New Delhi: After days of gruelling air and ground search, Indian Air Force (IAF) on Thursday reported that no survivors were found at the wreckage site of AN-32 transport aircraft that went missing on June 3 while on a routine maintenance sortie in Arunachal Pradesh.  The Indian Air Force informed on Twitter that "eight members of the rescue team have reached the crash site today morning. IAF is sad to inform that there are no survivors from the crash of An32."


The air-warriors who lost their life in the tragic crash were - GM Charles, H Vinod, R Thapa, A Tanwar, S Mohanty, MK Garg, KK Mishra, Anoop Kumar, Sherin, SK Singh, Pankaj, Putali and Rajesh Kumar.

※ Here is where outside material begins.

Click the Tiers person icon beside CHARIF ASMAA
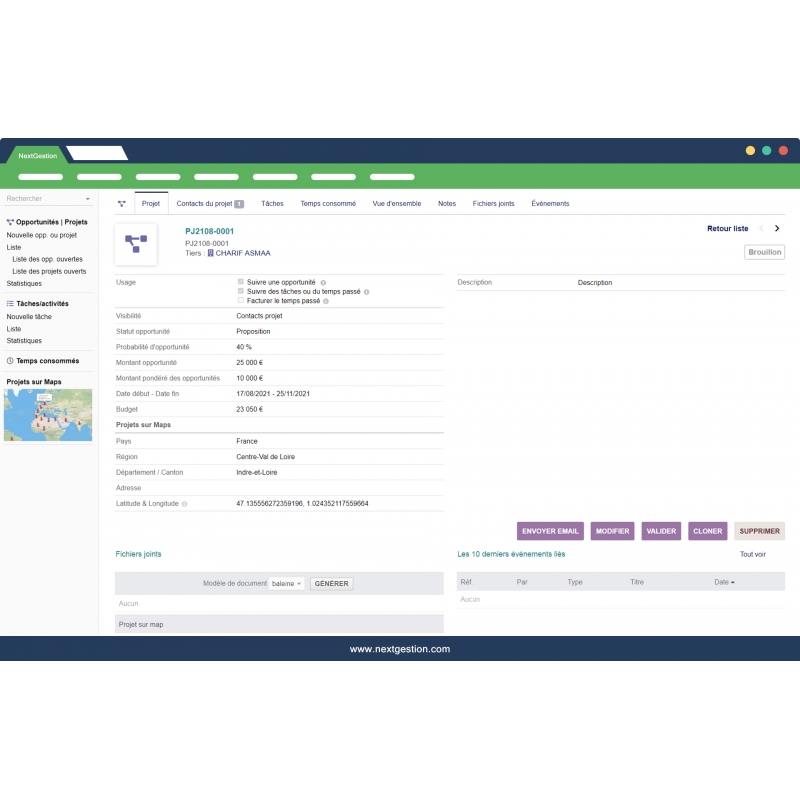 pos(209,253)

Earlier on Wednesday, a team of personnel from Indian Air Force, Army, and some civil mountaineers were airlifted to a location close to the crash site to look for possible survivors. The wreckage of the AN-32 aircraft of the Indian Air Force was spotted in a heavily forested mountainous terrain by an IAF Mi-17 helicopter, eight days after it went missing with 13 crewmembers and passengers who were on board the ill-fated aircraft.

The Russian-origin AN-32 aircraft was going from Jorhat in Assam to Menchuka advanced landing ground near the border with China on June 3 when it lost contact with ground staff at 1 pm, within 33 minutes of taking off. The IAF launched a massive operation after the aircraft went missing and the wreckage of the plane was spotted on Tuesday at a height of 12,000 feet near north of Lipo locality.

The IAF said efforts are on to establish the status of occupants amid fears that chances of any survivor in one of the worst accidents involving a military platform in recent years may be very bleak.

Almost exactly a decade ago, in a similar crash, 13 military personnel were killed in June 2009, when an AN-32 crashed soon after taking off from Mechuka.

On July 22, 2016, an AN-32 with 29 personnel on board vanished into the Bay of Bengal while flying from Chennai to Port Blair in the Andaman & Nicobar Islands. No wreckage or bodies have ever been located.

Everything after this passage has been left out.